Quizás de modo más explícito, aunque con múltiples connotaciones Ismael Frigerio en Southern Cross (2017) a través de 30 fotografías sobre cobre y otros elementos en técnica mixta, madera y photolit, propone un rescate de la memoria histórica, diseccionando un cuerpo por capas (Desierto de Atacama). Creando una superposición de significados donde retumbancada una de esas voces fantasma que claman por justicia, en un territorio en esencia inhóspito, pero a la vez rico en lugares donde el sincretismo cultural e histórico muestra sus llagas. Miles y miles de heridas abiertas que afloran desde Humberstone, Santa Laura, Pedro de Valdivia, María Elena y un vendaval de oficinas salitreras donde la sombra de la industrialización enterró su despiadada garra. Testimonio con el que Frigerio decide cuestionar un modelo económico que usufructuó de tantos seres humanos, pero que aquí se expresa en ese padecer silencioso grabado en cobre, y perpetuamente en esas cruces que se clavan cada vez más en nuestra obstinada memoria.

---+---

OBJETIVO 1. Según el fragmento, ¿cuántas fotografías sobre cobre componen Southern Cross?
El fragmento y las entradas no guardan relación alguna entre sí.

---+---

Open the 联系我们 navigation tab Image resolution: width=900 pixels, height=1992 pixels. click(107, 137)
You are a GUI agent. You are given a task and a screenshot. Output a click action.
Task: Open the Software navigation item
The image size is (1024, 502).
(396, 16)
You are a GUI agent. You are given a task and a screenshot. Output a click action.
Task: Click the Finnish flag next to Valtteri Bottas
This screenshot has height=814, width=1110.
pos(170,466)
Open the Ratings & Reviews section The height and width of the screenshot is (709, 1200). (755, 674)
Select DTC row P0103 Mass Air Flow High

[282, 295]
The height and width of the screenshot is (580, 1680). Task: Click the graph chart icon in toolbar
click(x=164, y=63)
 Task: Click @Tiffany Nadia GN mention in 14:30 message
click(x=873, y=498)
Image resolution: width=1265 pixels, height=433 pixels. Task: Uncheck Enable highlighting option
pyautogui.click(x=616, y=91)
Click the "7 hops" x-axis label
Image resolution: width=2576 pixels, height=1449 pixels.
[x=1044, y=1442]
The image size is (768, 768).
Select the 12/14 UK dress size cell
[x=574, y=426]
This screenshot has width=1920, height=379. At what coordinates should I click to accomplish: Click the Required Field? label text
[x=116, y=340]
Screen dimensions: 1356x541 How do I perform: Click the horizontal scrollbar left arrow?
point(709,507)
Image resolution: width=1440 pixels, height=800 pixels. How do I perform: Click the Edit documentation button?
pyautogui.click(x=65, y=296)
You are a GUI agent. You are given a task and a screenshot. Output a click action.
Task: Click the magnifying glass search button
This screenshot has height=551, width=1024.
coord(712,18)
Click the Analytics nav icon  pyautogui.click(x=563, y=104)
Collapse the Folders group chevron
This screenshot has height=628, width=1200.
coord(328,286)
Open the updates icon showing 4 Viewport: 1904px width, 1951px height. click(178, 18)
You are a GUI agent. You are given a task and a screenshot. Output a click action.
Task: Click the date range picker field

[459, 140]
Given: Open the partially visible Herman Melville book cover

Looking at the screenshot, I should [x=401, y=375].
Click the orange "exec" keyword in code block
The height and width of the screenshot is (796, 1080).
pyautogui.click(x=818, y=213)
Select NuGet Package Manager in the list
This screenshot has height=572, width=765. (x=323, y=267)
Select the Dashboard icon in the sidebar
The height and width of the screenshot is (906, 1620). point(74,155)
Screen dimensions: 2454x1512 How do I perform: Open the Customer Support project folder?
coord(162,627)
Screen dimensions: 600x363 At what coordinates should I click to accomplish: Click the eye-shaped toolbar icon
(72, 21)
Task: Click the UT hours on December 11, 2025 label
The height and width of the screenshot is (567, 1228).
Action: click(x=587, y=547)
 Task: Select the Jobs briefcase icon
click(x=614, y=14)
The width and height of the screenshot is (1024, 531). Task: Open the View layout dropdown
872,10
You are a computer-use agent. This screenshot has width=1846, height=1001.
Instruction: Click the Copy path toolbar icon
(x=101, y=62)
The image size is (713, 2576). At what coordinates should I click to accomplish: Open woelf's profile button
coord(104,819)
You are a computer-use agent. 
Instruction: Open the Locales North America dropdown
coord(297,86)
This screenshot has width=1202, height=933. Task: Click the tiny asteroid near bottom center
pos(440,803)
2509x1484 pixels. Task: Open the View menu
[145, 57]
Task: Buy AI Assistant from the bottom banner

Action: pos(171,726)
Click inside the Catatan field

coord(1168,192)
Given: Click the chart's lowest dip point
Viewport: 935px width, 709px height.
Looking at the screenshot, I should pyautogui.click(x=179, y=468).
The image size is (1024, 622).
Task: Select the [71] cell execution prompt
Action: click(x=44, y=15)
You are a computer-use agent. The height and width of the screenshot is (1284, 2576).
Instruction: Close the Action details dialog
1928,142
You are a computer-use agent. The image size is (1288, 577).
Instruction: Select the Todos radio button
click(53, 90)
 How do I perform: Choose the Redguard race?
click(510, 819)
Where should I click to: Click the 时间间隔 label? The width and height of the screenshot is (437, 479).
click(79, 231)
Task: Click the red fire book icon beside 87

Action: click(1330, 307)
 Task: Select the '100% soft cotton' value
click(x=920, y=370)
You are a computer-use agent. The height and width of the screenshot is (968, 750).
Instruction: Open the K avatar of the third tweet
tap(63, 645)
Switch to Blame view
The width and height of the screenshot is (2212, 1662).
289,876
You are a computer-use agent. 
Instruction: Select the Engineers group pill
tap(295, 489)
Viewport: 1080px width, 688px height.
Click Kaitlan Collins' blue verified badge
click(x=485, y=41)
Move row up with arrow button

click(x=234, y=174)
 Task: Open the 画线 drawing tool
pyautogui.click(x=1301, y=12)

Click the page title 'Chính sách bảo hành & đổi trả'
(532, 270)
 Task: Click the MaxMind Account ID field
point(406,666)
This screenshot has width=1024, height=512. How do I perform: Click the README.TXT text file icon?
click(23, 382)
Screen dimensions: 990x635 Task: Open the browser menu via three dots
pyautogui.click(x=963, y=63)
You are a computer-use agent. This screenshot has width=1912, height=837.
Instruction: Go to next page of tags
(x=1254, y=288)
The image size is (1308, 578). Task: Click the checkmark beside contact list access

---+---

OBJETIVO 2. Reproduzca como lista numerada, sin líneas en blanco, las entradas que van desde la línea que contiene "This screenshot has width=1024, height=512." hasta el final de las entradas, ambos extremos incluidos.

RESPUESTA FINAL 1. 30 fotografías.

RESPUESTA FINAL 2.
1. This screenshot has width=1024, height=512. How do I perform: Click the README.TXT text file icon?
2. click(23, 382)
3. Screen dimensions: 990x635 Task: Open the browser menu via three dots
4. pyautogui.click(x=963, y=63)
5. You are a computer-use agent. This screenshot has width=1912, height=837.
6. Instruction: Go to next page of tags
7. (x=1254, y=288)
8. The image size is (1308, 578). Task: Click the checkmark beside contact list access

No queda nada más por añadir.